At the DefCon security conference, a topic that often arises is the need to share vulnerability information. But being hackers and other such privacy-minded individuals, the attendees are often only comfortable exchanging such information in person, where no trail is created, according to BuzzFeed.
Programmer Nico Sell thought there had to be a better way. If there’s important information to impart, there should be an avenue for such whistleblowers to do so without putting themselves in harm’s way.
With the cooperation of “a team of security and privacy experts,” he developed Wickr.
Wickr is “an ephemeral encrypted messaging app that completely destroys the information after it has been sent,” wrote Buzzfeed’s Justine Sharrock. “Wickr offers complete anonymity and encryption that meets NSA top-secret compliance.”
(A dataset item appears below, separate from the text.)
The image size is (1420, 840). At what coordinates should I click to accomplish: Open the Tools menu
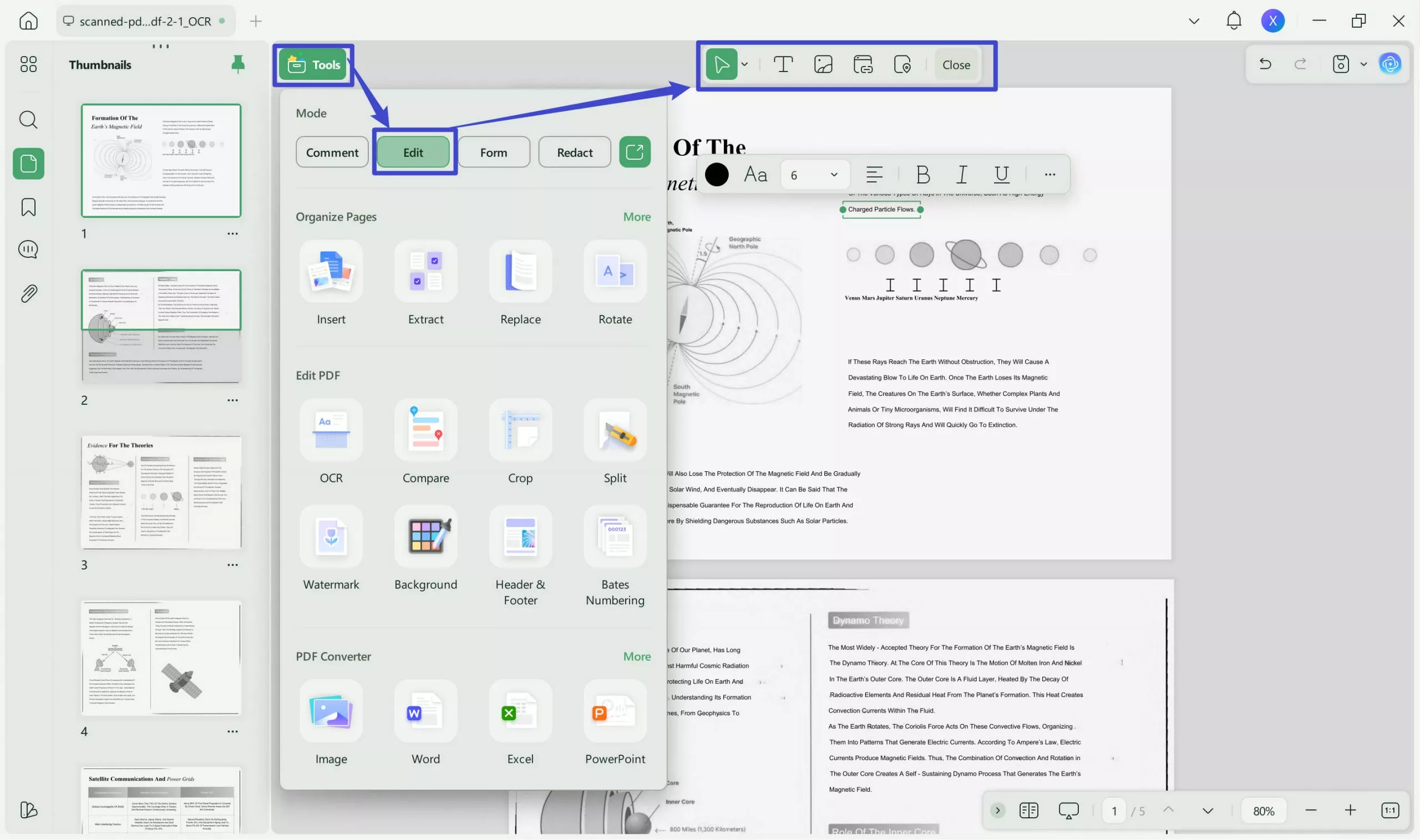coord(313,64)
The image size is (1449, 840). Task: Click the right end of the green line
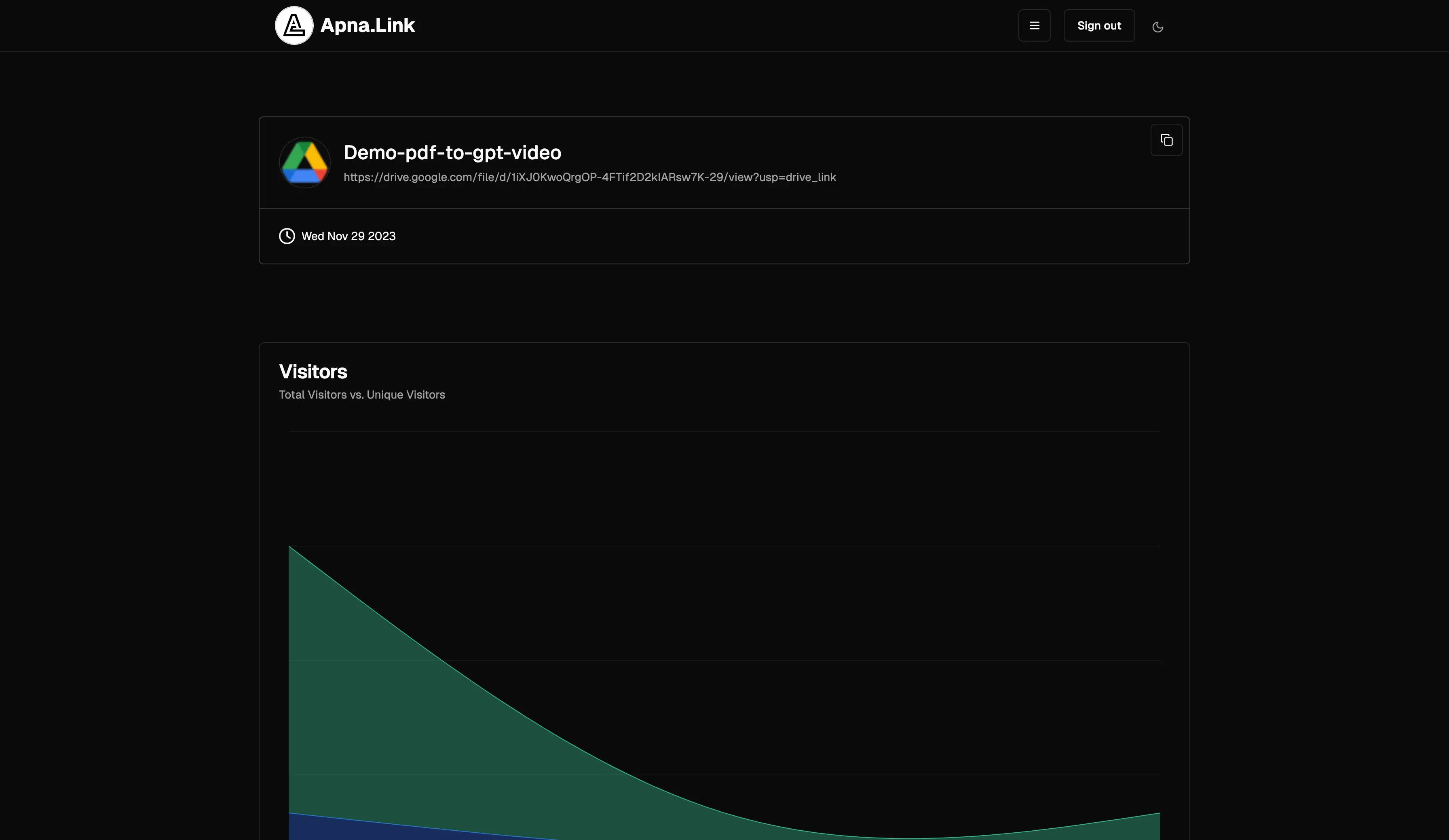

The app, whose tagline is “leave no trace,” allows a user to send text, photos, and videos that self-destruct after a certain period. In other words, it’s whistleblowers’ alternative to Snapchat, the popular Facebook app.
With governments and corporate interests around the world now fully tuned into the potential of electronic communication to give people the option of uncontrolled speech, they’ve devoted significant resources to reestablishing control over that speech electronically.
A new group of apps and programs are being launched to employ ephemeral messaging as the next step in the communications arms race. In addition to Wickr, TigerText, BurnNote, GiGi, and S2end also employ this strategy.
“(P)rivate communications is a universal human right that is extremely important to a free society,” it says on Wickr’s About page. “Today, that right is almost nonexistent.”